START MATERIAL SUPPLIED

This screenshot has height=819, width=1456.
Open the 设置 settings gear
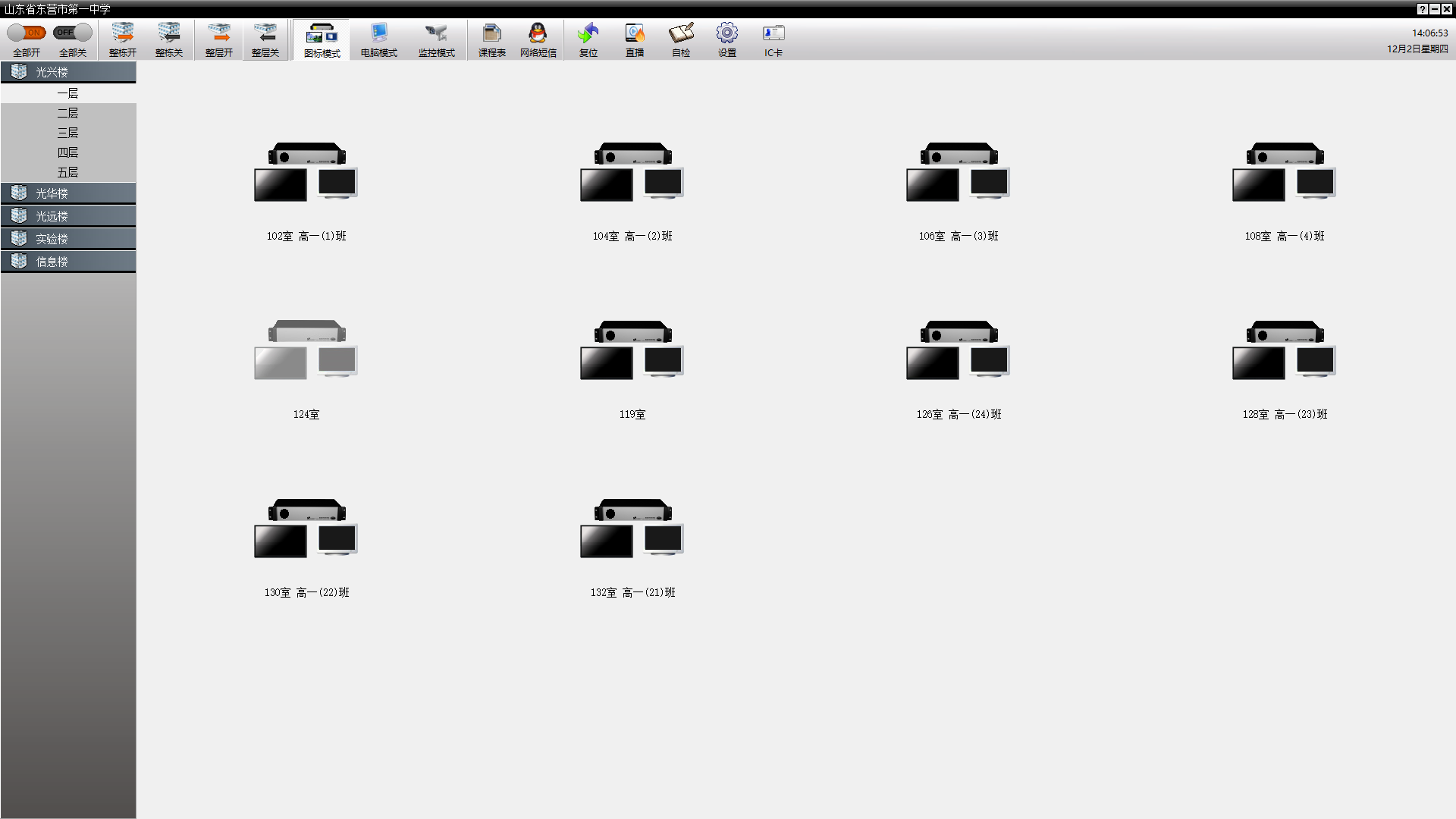pyautogui.click(x=727, y=34)
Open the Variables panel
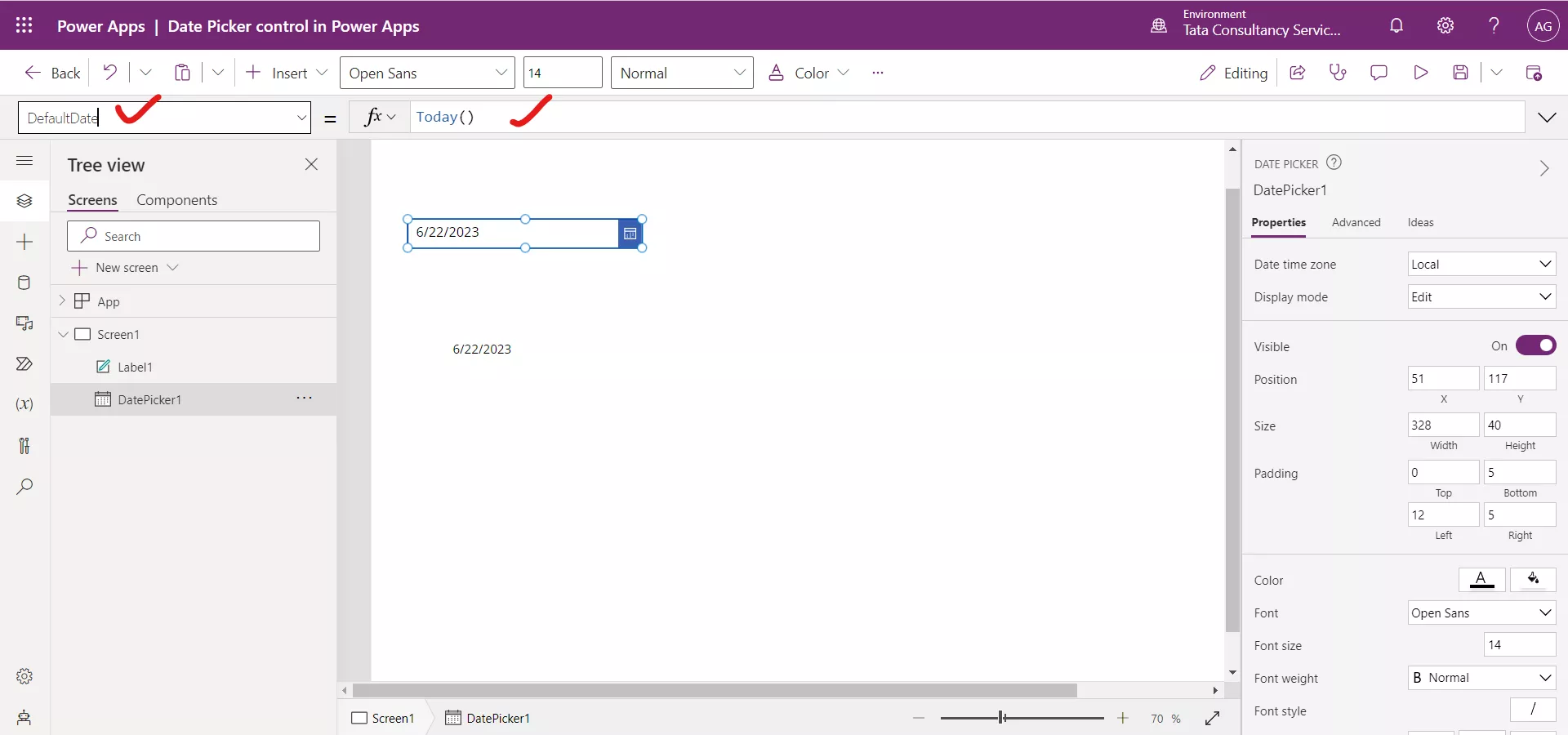 24,404
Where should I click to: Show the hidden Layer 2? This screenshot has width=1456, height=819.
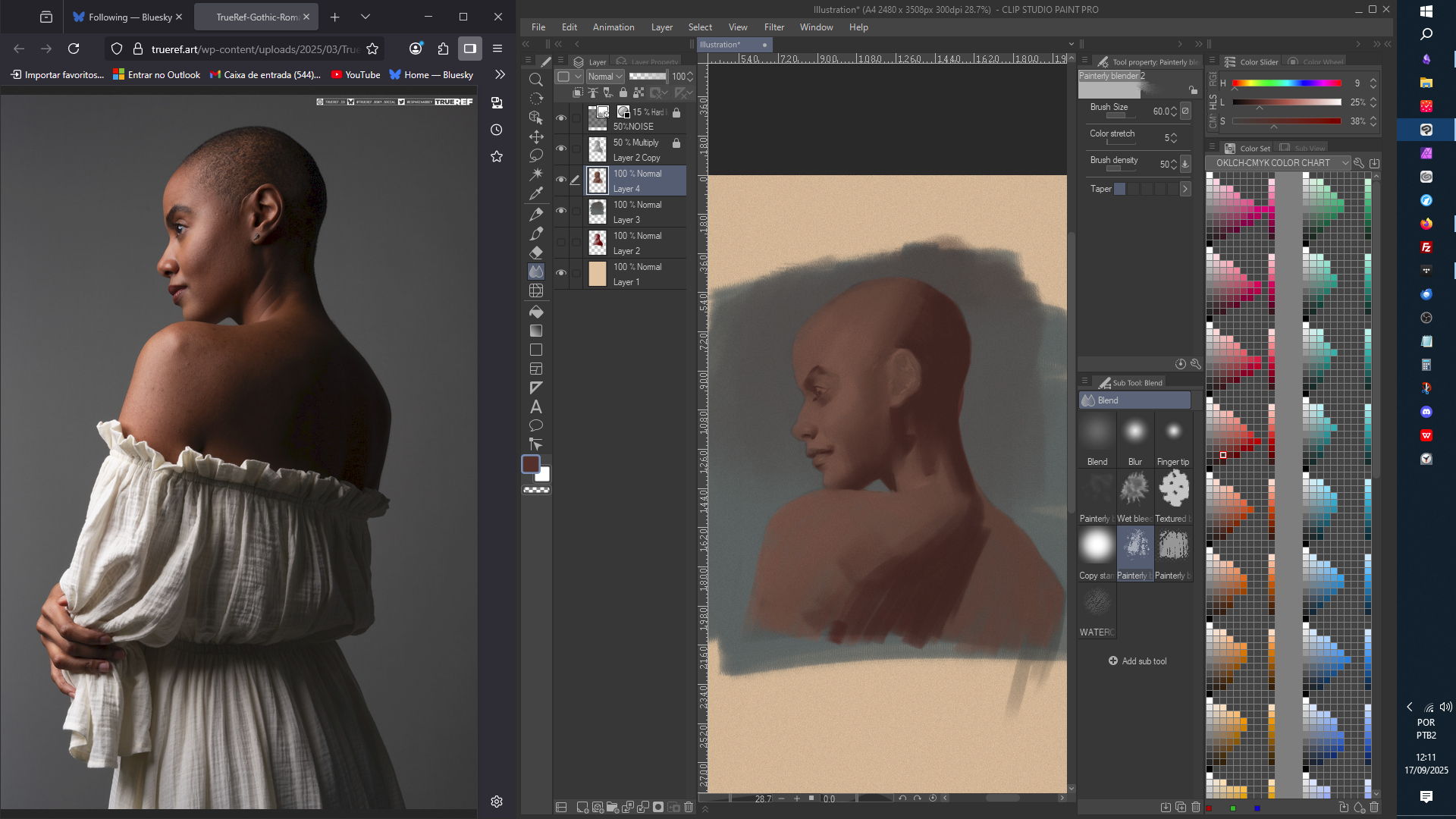561,243
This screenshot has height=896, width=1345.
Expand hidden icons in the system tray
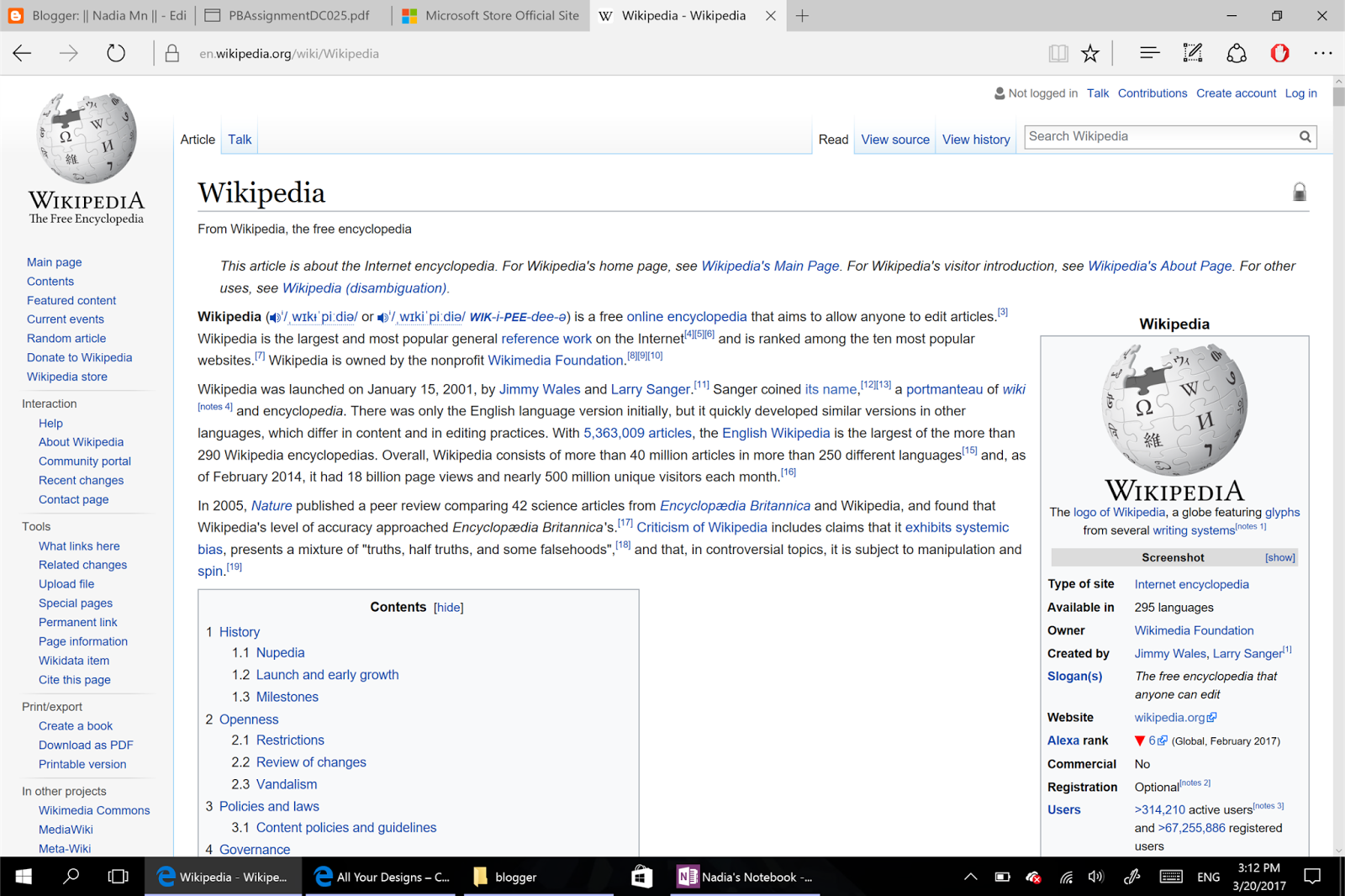[x=970, y=877]
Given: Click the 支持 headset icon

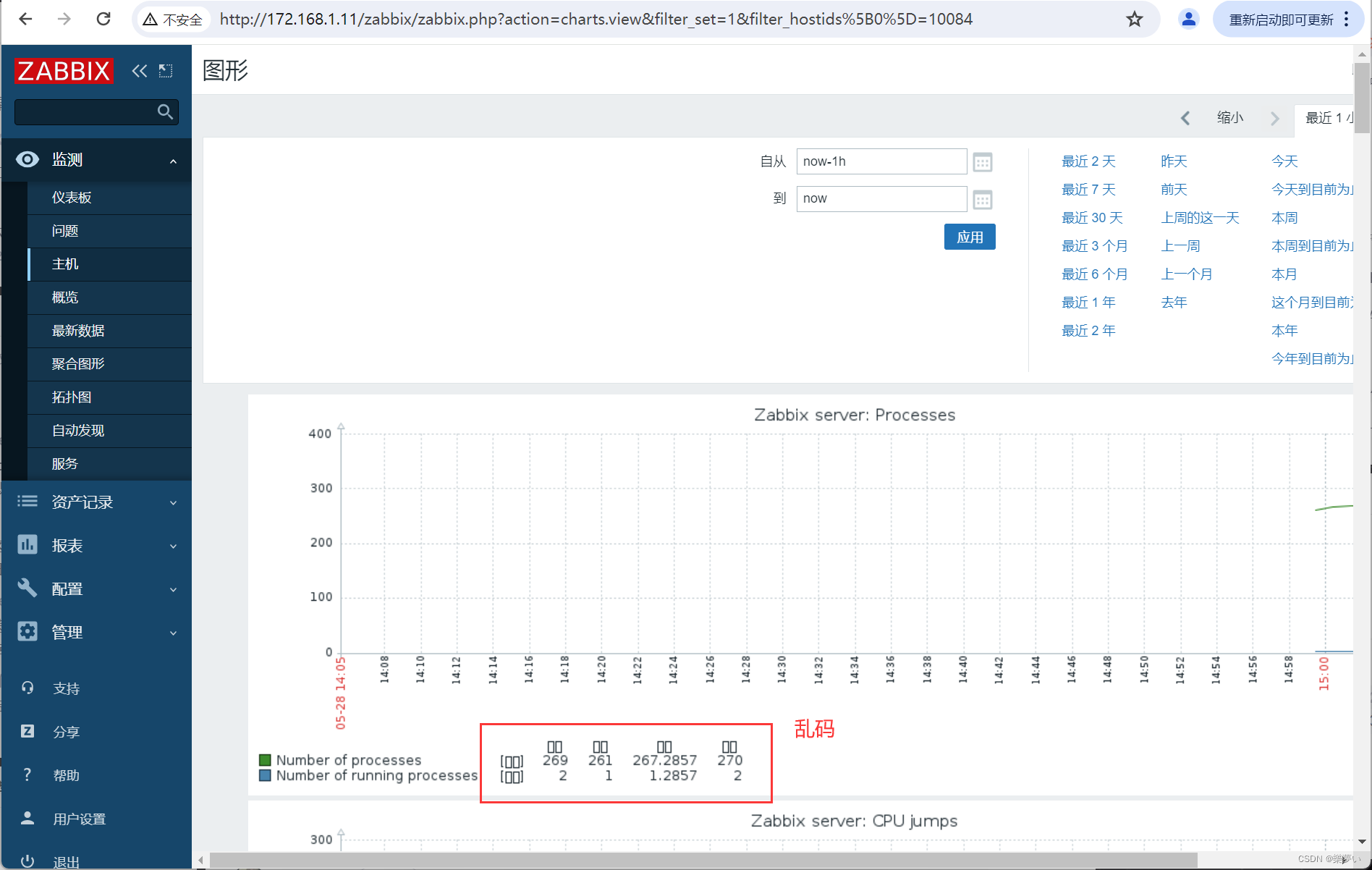Looking at the screenshot, I should pyautogui.click(x=27, y=688).
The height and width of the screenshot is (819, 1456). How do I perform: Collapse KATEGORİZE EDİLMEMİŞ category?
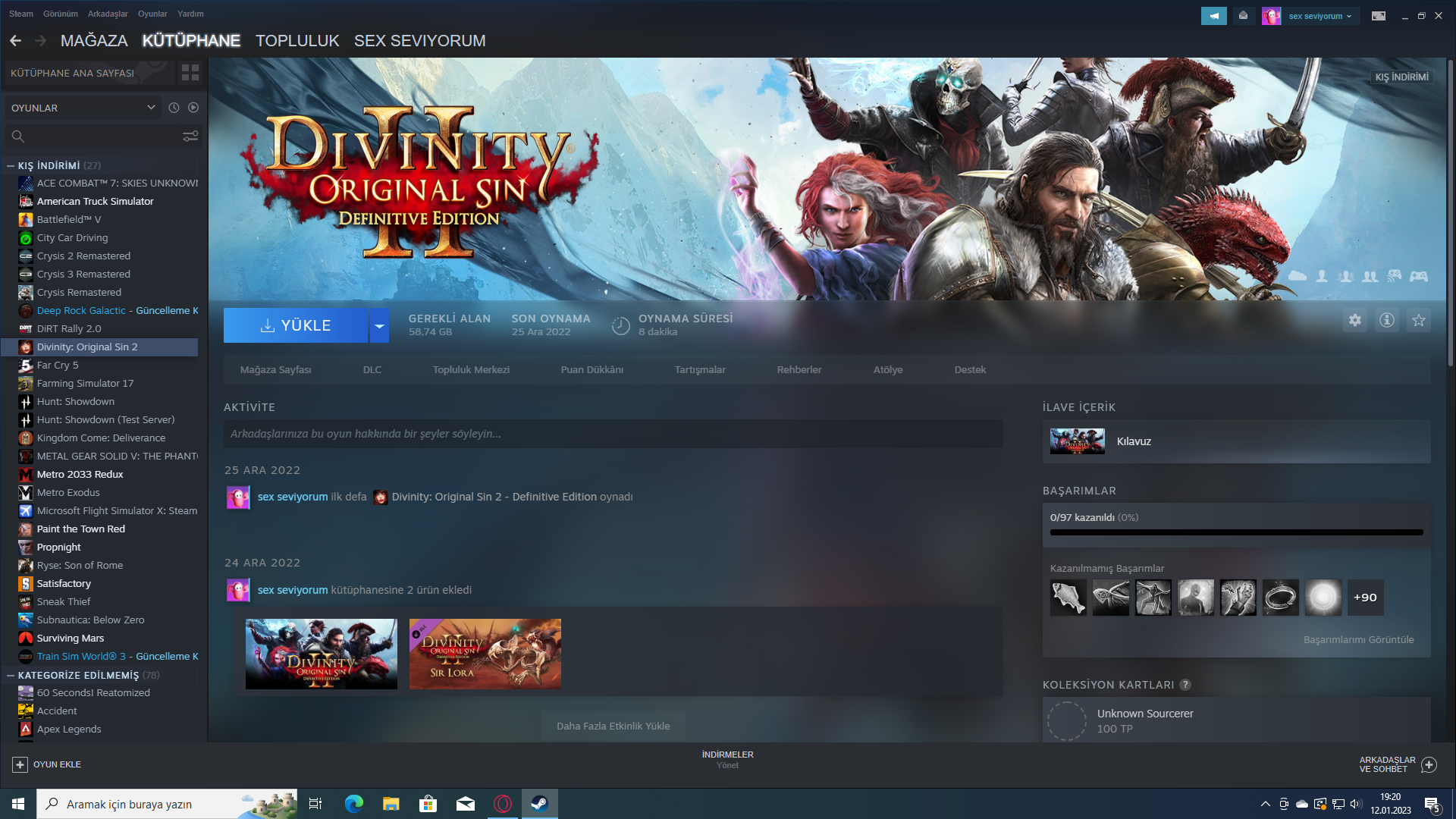click(11, 675)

END MATERIAL SUPPLIED

◆ GOAL OF THE EXERCISE
Pictures aside, return all the entries above exactly.

◆ PROBLEM SOLUTION
This screenshot has height=819, width=1456.
Open the 设置 settings gear
pyautogui.click(x=727, y=34)
Open the Variables panel
 24,404
Where should I click to: Show the hidden Layer 2? This screenshot has width=1456, height=819.
561,243
This screenshot has height=896, width=1345.
Expand hidden icons in the system tray
[x=970, y=877]
Given: Click the 支持 headset icon

Looking at the screenshot, I should pyautogui.click(x=27, y=688).
The height and width of the screenshot is (819, 1456). How do I perform: Collapse KATEGORİZE EDİLMEMİŞ category?
click(11, 675)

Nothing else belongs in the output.